J Korean Med Sci.  2011 Jul;26(7):932-937. 10.3346/jkms.2011.26.7.932.

Clinical Features of Abdominal Actinomycosis: A 15-year Experience of A Single Institute

Affiliations
  • 1Division of Gastroenterology, Department of Internal Medicine, Seoul St. Mary Hospital, the Catholic University of Korea College of Medicine, Seoul, Korea.
  • 2Health Improvement Center, Seoul St. Mary Hospital, the Catholic University of Korea College of Medicine, Seoul, Korea.
  • 3Division of Infection, Department of Internal Medicine, Seoul St. Mary Hospital, the Catholic University of Korea College of Medicine, Seoul, Korea.
  • 4Department of Radiology, Seoul St. Mary Hospital, the Catholic University of Korea College of Medicine, Seoul, Korea.
  • 5Department of Pathology, Seoul St. Mary Hospital, the Catholic University of Korea College of Medicine, Seoul, Korea.
  • 6Department of Surgery, Seoul St. Mary Hospital, the Catholic University of Korea College of Medicine, Seoul, Korea. wonkkang@catholic.ac.kr

Abstract

This study was designed to evaluate the clinical features of abdominal actinomycosis and to assess its therapeutic outcome. We reviewed patients with abdominal actinomycosis in Seoul St. Mary hospital, between January 1994 and January 2010. Twenty-three patients (5 male and 18 female, mean age, 47.8 yr; range, 6-75 yr), with abdominal actinomycosis were included. Emergency surgery was performed in 50% due to symptoms of peritonitis. The common presentation on preoperative computerized tomography was a mass with abscess, mimicking malignancy. The mean tumor size was 7.0 cm (range, 2.5-10.5). In all patients, actinomycotic masses were surgically removed. Mean duration of hospital stay was 17.8 days (range, 5-49). Long term oral antibiotic treatment (mean 4.2 months; range, 0.5-7.0 months) were administered to all patients. All patients were free of recurrence after a median follow up of 30.0 months (mean 35.5 +/- 14.8 months, range, 10.0-70.0 months); recurrence was not seen in any patient.

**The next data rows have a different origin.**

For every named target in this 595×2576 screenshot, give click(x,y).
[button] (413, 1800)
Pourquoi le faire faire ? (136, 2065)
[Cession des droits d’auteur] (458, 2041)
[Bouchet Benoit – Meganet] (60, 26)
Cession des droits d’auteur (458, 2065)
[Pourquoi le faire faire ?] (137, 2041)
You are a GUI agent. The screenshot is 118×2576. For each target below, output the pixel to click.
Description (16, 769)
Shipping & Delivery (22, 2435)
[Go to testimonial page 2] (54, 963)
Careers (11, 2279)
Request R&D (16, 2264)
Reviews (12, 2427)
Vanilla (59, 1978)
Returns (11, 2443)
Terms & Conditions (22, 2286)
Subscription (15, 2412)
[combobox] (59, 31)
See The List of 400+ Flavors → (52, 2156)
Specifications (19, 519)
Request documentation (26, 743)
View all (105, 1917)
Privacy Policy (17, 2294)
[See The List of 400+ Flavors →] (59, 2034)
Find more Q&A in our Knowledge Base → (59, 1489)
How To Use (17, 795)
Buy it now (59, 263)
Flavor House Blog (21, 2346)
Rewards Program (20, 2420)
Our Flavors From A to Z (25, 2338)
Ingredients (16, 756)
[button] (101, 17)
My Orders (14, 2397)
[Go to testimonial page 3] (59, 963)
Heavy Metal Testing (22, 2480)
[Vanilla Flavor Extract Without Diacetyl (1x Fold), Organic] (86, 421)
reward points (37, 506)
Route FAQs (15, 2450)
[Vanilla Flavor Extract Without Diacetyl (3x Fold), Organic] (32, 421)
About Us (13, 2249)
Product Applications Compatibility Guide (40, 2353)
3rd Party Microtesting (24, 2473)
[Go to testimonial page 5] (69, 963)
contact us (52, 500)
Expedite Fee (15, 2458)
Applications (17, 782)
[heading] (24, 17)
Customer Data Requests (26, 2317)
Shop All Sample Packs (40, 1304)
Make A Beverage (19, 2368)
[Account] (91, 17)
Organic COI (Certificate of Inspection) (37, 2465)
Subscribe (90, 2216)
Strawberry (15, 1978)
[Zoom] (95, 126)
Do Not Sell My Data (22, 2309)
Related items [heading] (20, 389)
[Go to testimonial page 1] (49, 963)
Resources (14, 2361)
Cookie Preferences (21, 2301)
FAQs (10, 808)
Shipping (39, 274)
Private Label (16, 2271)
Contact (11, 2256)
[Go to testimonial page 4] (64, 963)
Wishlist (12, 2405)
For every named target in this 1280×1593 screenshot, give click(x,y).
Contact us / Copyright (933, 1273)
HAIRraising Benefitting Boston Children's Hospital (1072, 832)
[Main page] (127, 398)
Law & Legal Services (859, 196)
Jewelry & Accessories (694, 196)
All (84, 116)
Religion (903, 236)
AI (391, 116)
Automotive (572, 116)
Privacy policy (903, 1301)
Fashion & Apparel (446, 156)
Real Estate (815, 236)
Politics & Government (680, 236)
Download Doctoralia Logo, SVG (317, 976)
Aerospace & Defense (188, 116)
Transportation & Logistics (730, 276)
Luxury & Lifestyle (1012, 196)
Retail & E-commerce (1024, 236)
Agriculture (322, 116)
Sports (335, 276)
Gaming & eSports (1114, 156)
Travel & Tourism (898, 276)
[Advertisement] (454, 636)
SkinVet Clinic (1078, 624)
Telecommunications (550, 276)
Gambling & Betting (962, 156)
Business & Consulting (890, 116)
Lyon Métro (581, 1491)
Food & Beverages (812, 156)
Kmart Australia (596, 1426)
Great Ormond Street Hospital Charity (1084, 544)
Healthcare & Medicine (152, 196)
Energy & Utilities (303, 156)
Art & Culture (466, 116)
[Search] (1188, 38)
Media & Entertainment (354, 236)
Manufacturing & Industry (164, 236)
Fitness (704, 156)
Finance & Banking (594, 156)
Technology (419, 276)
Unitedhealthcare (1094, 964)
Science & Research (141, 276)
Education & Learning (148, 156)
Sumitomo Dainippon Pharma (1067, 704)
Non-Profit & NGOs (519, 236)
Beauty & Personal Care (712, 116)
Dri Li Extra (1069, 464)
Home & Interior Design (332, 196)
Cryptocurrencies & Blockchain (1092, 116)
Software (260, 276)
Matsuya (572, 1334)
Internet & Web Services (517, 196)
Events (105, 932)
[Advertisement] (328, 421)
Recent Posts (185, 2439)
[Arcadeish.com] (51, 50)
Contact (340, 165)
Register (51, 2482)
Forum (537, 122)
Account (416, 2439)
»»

In conclusion, abdominal actinomycosis should be included as a differential diagnosis when an unusual abdominal mass or abscess presents on abdominal CT. Assertive removal of necrotic tissue with surgical drainage and long term antibiotic treatment provide a good prognosis in patients with actinomycosis.

Keyword

Abdominal Actinomycosis; Unusual Abdominal Mass

MeSH Terms

*Abdomen
Actinomycosis/*diagnosis/drug therapy/surgery
Adult
Aged
Anti-Bacterial Agents/therapeutic use
Child
Diagnosis, Differential
Female
Humans
Male
Middle Aged
Peritonitis/diagnosis/pathology/surgery
Retrospective Studies
Tomography, X-Ray Computed

Figure

  • Fig. 1 Fifty eight years old female presented with lower left quadrant pain for 15 days. (A) Ovoid mass of sigmoid colon mimics a malignant tumor on computerized tomography. (B) 10.0 × 8.0 cm ovoid mass on the sigmoid colon and diverticulitis with severe inflammatory adhesion to descending colon and mesentery. (C) The cut surface demonstrates typical abscess with yellowish-brown color. (D) A magnified view of the characteristic sulfur granule in the middle of purulent exudates (H&E, × 200).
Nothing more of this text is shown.